Transcriptional reprogramming of tumor-infiltrating T cells during PD-1 blockade revealed through gene regulatory network and trajectory inference in squamous cell carcinoma

Understanding the tumor microenvironment is crucial for optimizing anti-cancer immune responses. At single-cell resolution, trajectory inference methods can reconstruct the dynamic transitions between cell states during differentiation. Immune checkpoint blockade (ICB) therapies, such as PD-1/PD-L1 inhibitors, are used across multiple cancers, including non-melanoma skin cancers (NMSCs), yet the transcriptional mechanisms that shape T cell responses in this context remain unclear. Here, we analyzed a publicly available squamous cell carcinoma (SCC) single-cell RNA-seq dataset comprising 25,581 tumor-infiltrating T-cell profiles to map differentiation trajectories before and after anti-PD-1 therapy. In CD8+ T cells, therapy enhanced the transition from memory to activated states, prominently involving IL-12-associated pathways, and revealed a distinct memory-to-exhaustion trajectory driven by EOMES and TCF7 regulatory activity.

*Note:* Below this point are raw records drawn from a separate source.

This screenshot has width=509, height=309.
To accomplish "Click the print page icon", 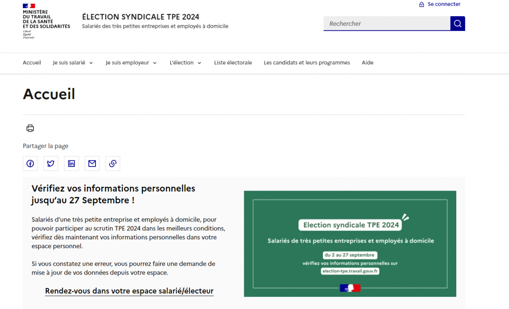I will 30,129.
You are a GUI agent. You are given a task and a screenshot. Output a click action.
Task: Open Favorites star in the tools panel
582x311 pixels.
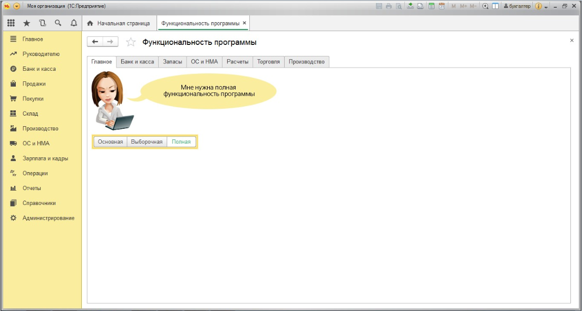26,23
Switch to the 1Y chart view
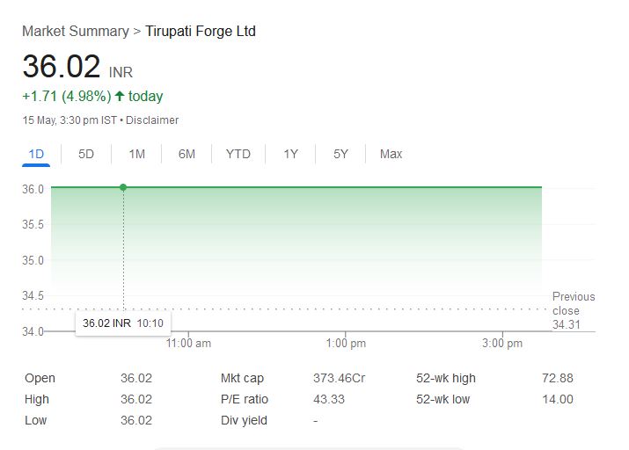629x450 pixels. pos(290,155)
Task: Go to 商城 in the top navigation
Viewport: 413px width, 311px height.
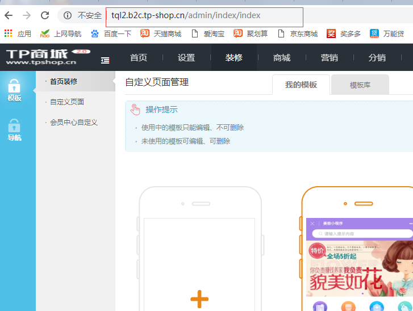Action: (x=282, y=57)
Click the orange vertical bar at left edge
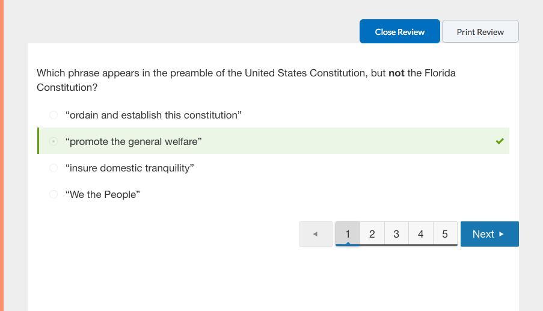 point(2,155)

Gene regulatory network inference further revealed therapy-induced transcriptional rewiring distinguishing precursor exhausted (Tpex) from terminally exhausted (Tex) states. CD4+ T cell populations also underwent substantial reshaping, with trajectory and functional analyses highlighting therapy-driven programs that enhanced CXCL13+ Tfh responses while generating fewer but more transcriptionally active Tregs. Together, these findings reveal a dual remodeling of helper and cytotoxic T cell compartments upon PD-1 blockade, define key transcriptional regulators controlling cell-state transitions, and identify potential molecular targets and biomarkers to predict and enhance treatment response.